Вспоминал, как в детстве манили меня званье лохага, золотой браслет на левой руке и блестящие с узорами поножи.
Тройной ряд гребней на шлеме стратега и его ярко-пурпуровый плащ грезились мне как высшее счастье.
Ржанье коней выступающей с топотом агемы и звуки трубы казались мне самою сладкою музыкой, тогда как теперь мне приятней всего вспоминать серебристый смех моей госпожи.
Так смеются только хариты на недоступном Олимпе.
В юности я хотел быть поэтом. В нашем розами заросшем саду мечтал я о славе Кратина и Анакреонта; старался подражать изнеженным движениям Агафона; грезил о том, как молодые девушки при дворе тиранов будут умащать благовониями мои переплетенные повязками кудри, а голые мальчики с голубиными крыльями за спиной будут подносить мне золотую чашу с хиосским вином.
Но никто не читал написанных мною поэм, никто не видал хотя бы одной доконченной песни.
И ветви темно-зеленого дельфийского лавра для победного венка моего до сих пор остаются не срезанными.
Боевая жизнь и тяжелая работа веслом отучили меня от бесплодных надежд.

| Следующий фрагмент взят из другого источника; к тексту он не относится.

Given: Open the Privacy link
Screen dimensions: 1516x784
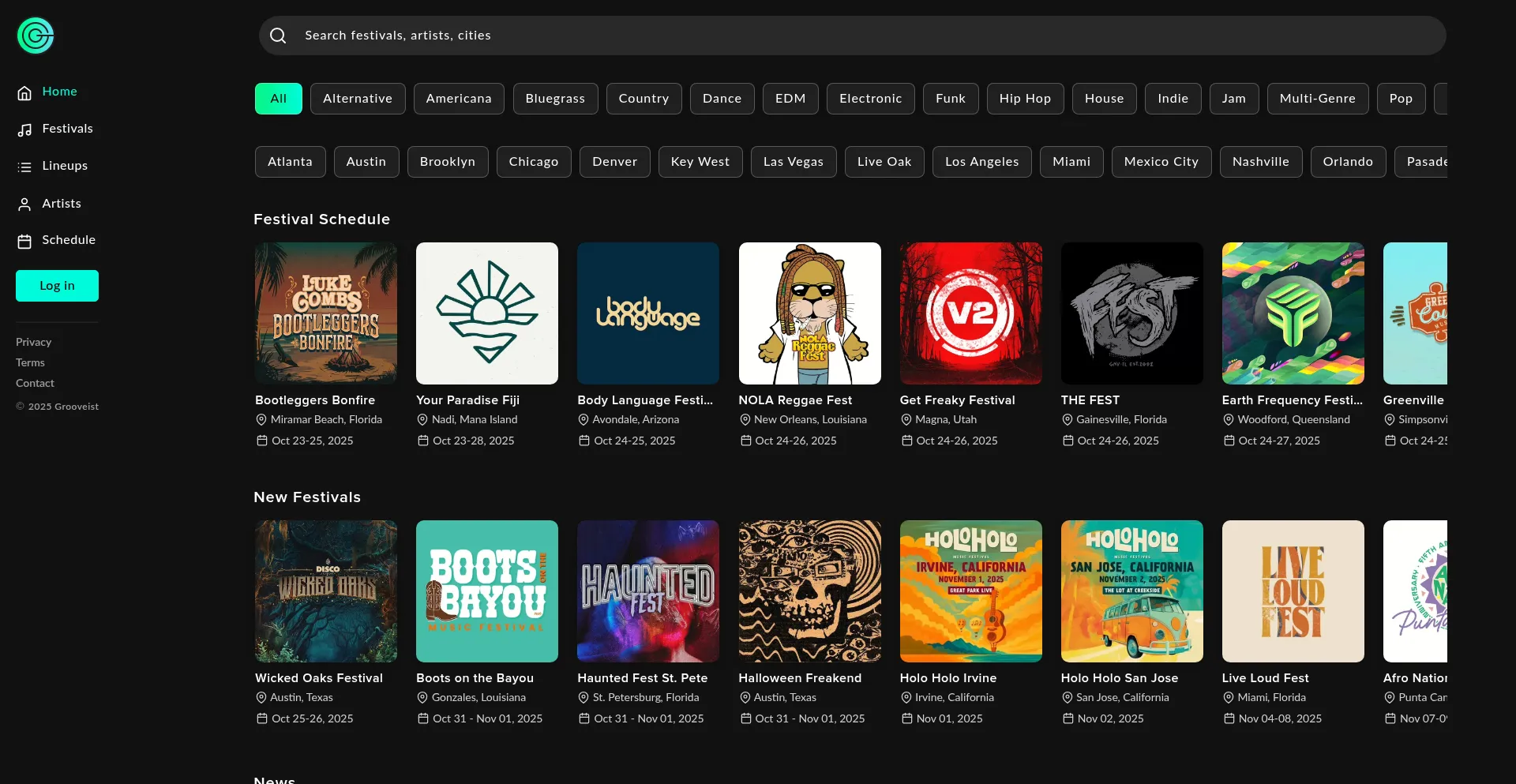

В погоне за галерами пиратов, в битвах у скал Херсонеса и под стенами Византии я позабыл о когда-то заманчивой славе слагателя строф, и все песни мои схоронил я в душе у меня.
Теперь воскресли они и рвутся наружу.
Парою мулов, белых, как молоко, запряжена была повозка твоя, с серебряным ободом и блестящими спицами в колесах.
От жгучего солнца ты пряталась в ней, но дрогнула при въезде в ворота темно-синяя занавеска у оконца.
Дрогнула, и показалась в нем прекрасная тонкая рука с цветными камнями на многочисленных перстнях.
А за ней мелькнуло на миг, на один только миг, в полусумраке хамаксы продолговатое лицо с большими темными глазами.
Слава Тебе, Афродита-Ашера! Знаю, близко теперь исполненье того, что Ты мне обещала.
Свершилось!
Этою ночью я был властелином моей госпожи. Перешагнув через труп беззвучно задушенной мною черной рабыни, я приблизился к ложу, где, разметавшись во сне, тихо дышала, сомкнув черные стрелы ресниц, дочь Бармокара. Сперва, испугавшись, она хотела кричать и пыталась бороться. Но сопротивление не было сильным, и я победил. Я насладился победой, насладился ею до пресыщения. Близится утро. В предрассветном тумане, сквозь щели оконного полога, ярко блестит звезда всемогущей богини.
О Афродита-Ашера, недаром Тебя называют жестокой. Я понял теперь значенье Твоей полной презренья улыбки.
Та, кого я считал земным Твоим воплощеньем, простая смертная женщина. Утомленная, она шептала мне те же слова, которые я так часто слыхал от косских гетер и легкомысленных купеческих жен малоазийского берега, и так же, как те, она меня обнимала, такие же дарила мне поцелуи, и даже менее искусно, чем кипрские гиеродулы. У меня нет больше желаний!
О Афродита, недаром Тебя называют жестокой!
В доме зашевелились. На дворе перекликаются звонко рабыни. Скрипит колесо у колодца. Громко кричит обременяемый вьюком осел.
Я гляжу на ту, которая мне была так желанна.
Карфагенянка сидит на ложе своем и ловкими пальцами соединяет проворно золотые тонкие кольца порванной цепи у ног.
Который раз она делает это?!
Вот, закончив работу, она потянулась ленивым движеньем пресыщенной пантеры и, улыбаясь, глядит на меня. О чем она думает? О казни, которой я буду подвергнут? По всей вероятности, я буду распят; может быть, с меня снимут медленно кожу…
А время идет. В конюшне ржут жеребцы, приветствуя утро. Под наблюдением моим подготовлялись они для гипподрома. Два самых лучших из них наверно в этом году одержат победу на играх…
Если я сам не умчусь на них далеко отсюда… Довольно рабства! Воспрянувший дух мой рвется на волю.
Шибче, шибче летите, мои скакуны! На одном я сижу, другого твердой рукой, по обычаю скифов, держу в поводу, и он скачет возле меня. Погони пока не слышно за мною. Раб, видавший, как я резал поджилки другим лошадям, никому из живых не скажет об этом.
Другой раб недвижно лежит в воротах, где он пытался загородить мне дорогу, заслышав вопли моей госпожи.
Как звонко звала дочь Бармокара на помощь себе и кричала мне вслед:
— Хватайте убийцу и вора! Держите его! Бегите за ним! Этот злодей пытался меня обокрасть и убить!
На левом запястье моем сверкает золотой карфагенский браслет.